A esto responde la contratación evidentemente sobrepagada de Timofey Mozgov, además petición expresa de Luke Walton, o Luol Deng. Solo así se atraen jugadores, y nunca los de primera línea, cuando eres un equipo en mitad de ninguna parte. Solo así se completa una plantilla en la que no hay solo promesas de futuro que pueden acabar siendo solo eso a base de perder, desintegrarse y seguir perdiendo. Y solo ganando partidos y creciendo como proyecto se puede aspirar sin sonrojo a las grandes estrellas del mercado. Hay una obviedad que algunos han olvidado en estos años de glorificación del tanking: perder mucho y sin parar y tener rondas altisimas de draft es absolutamente incompatible con que LeBron James o Kevin Durant te cojan el teléfono y se planteen regalarte los mejores años de su carrera mientras tratas de averiguar hacia dónde demonios vas.
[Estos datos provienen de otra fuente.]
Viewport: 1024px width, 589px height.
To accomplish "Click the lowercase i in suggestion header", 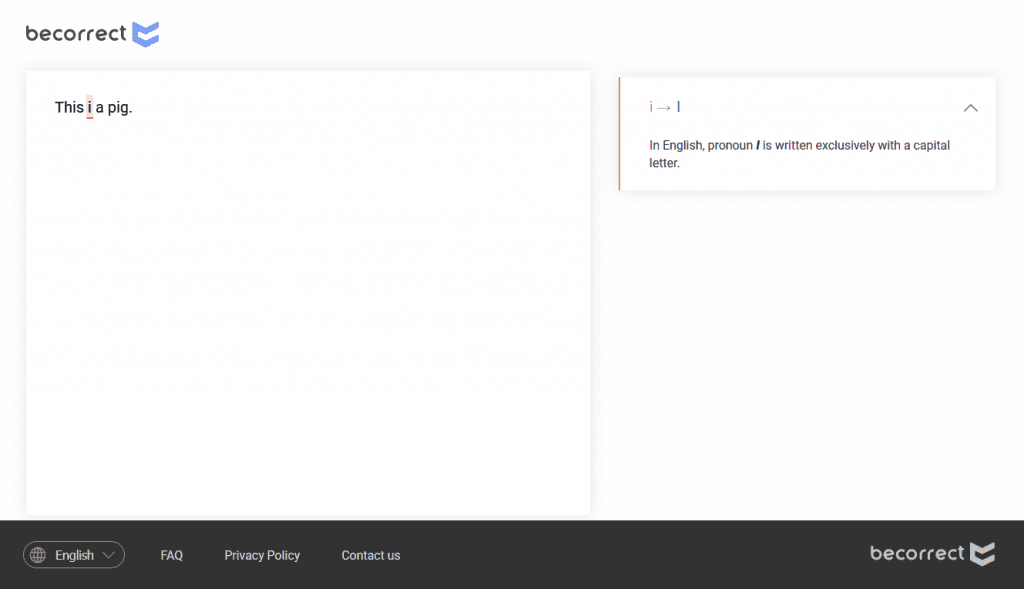I will (651, 107).
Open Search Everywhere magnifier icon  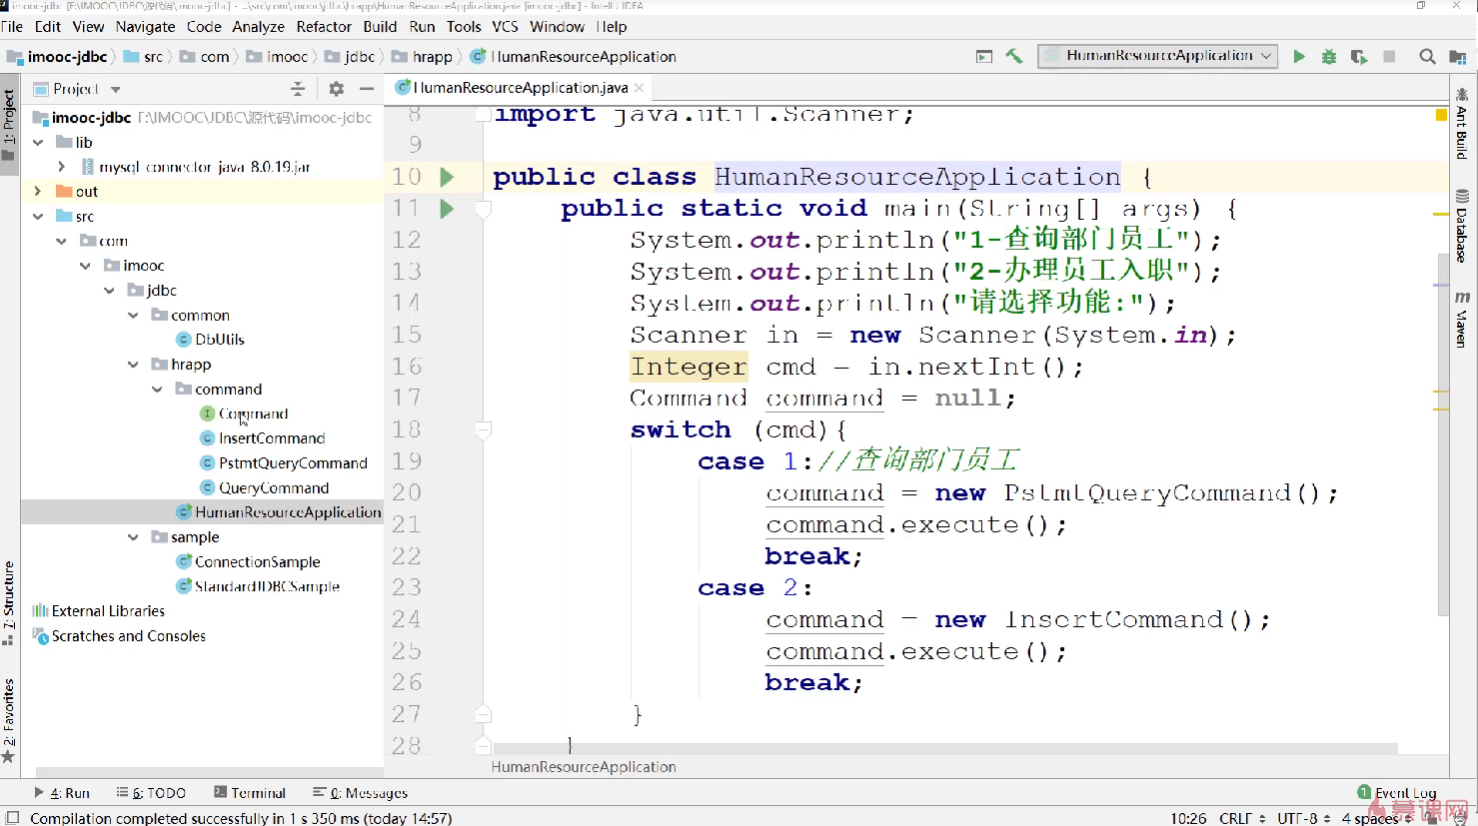tap(1427, 57)
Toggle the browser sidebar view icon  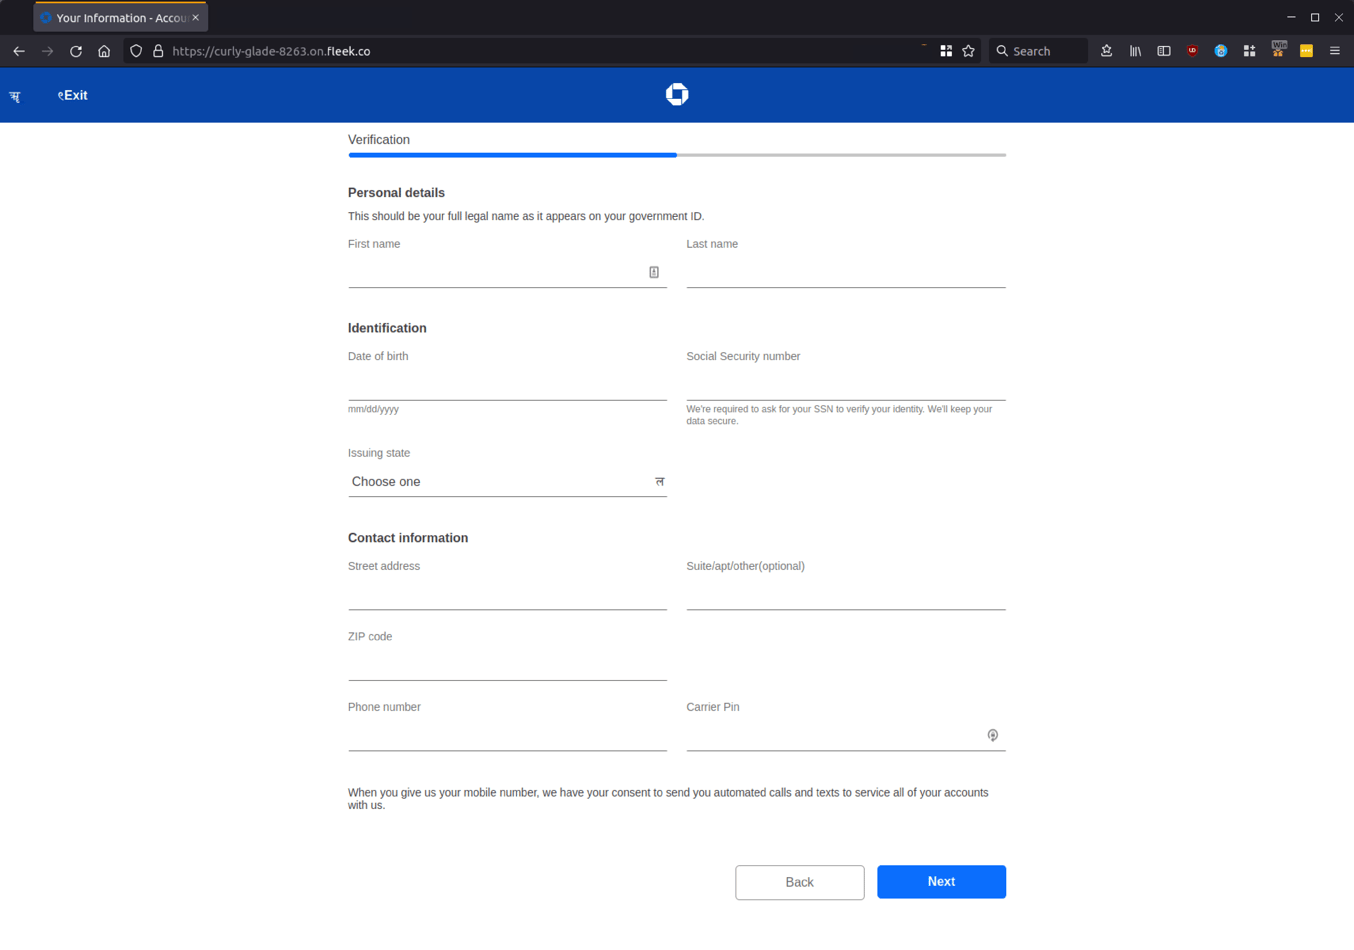click(x=1164, y=51)
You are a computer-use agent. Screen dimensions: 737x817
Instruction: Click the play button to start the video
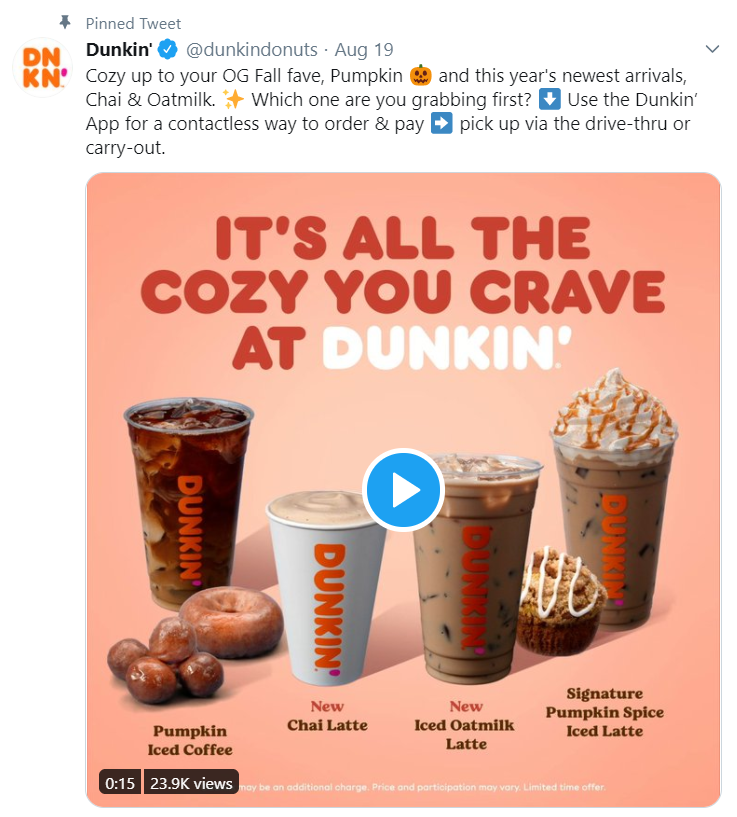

A partir de toda esta inversión emocional y planificadora en la que se ha salido de la era Kobe sin demasiada resaca, o eso empieza a parecer, hacía falta una figura aglutinadora y optimista, obligatoriamente moderna tras el olor a naftalina militarizada que dejó Byron Scott: Luke Walton, 36 años, californiano y dos veces campeón con los Lakers. Segundo entrenador de los Warriors y primero en la práctica, por la operación de espalda de Steve Kerr, durante el pasado inicio de temporada en un histórico 24-0. Walton es baloncesto de ahora a ojos de los jugadores, asunto importante. Confidente y pegamento para las estrellas de los Warriors, hijo de Bill Walton y pupilo aventajado de Phil Jackson. Hasta tal punto que Kobe Bryant aseguró que el Maestro Zen veía mucho de sí mismo en el, por entonces, alero multiusos. Con el conocimiento, creíamos y parece, de la casa y del estado de la liga. Con ideas nuevas, en el plano de pensamiento de unas jóvenes estrellas que corrían el riesgo de caer en la abulia y el desarraigo. Y con California en la sangre: si Byron Scott era un recuerdo difuso de los mejores tiempos, Walton lo es de otros muy, muy buenos. Es más playa y voleibol que Hollywood, pero eso también es California, desde luego. No ha olvidado la perspectiva hippy de su padre, el gran gigante que fue campeón con los Celtics. Es dialogante, abierto de mente y tan divertido como, al fin y al cabo, extremadamente competitivo cuando hay que ponerse a ello. Dicen.

De la mano de Walton todo parece, por ahora, y en una muestra extremadamente pequeña, tener sentido. Los jóvenes hacen grupo y son, visible y estadísticamente, mejores de lo que eran. Los veteranos ayudan y los descarriados se dan y se ganan otra oportunidad: Lou Williams ya no es un adorno y Nick Young parece un jugador sensato y concentrado en defensa. Esto último parece más cosa de un mago que de un entrenador, pero está sucediendo. Y resulta pasmoso. Y gratificante. Felices en las victorias y con enfado anticipatorio tras las derrotas: exactamente lo que no eran los Lakers con Byron Scott. Exactamente la forma de que los que deben ser líderes aprendan a ganar a través de las derrotas. Exactamente la manera de dar sentido a los malos años: dar pequeños pasos para volver a ser los Lakers a partir de la certeza de que ese equipo había dejado de ser los Lakers. El camino es largo, larguísimo, y difícil. Pero ahora, por fin, al menos hay un camino: el de los jugadores cantando “I Love Basketball” después de una victoria recién estrenado noviembre. Pequeños pasos. Pero pasos.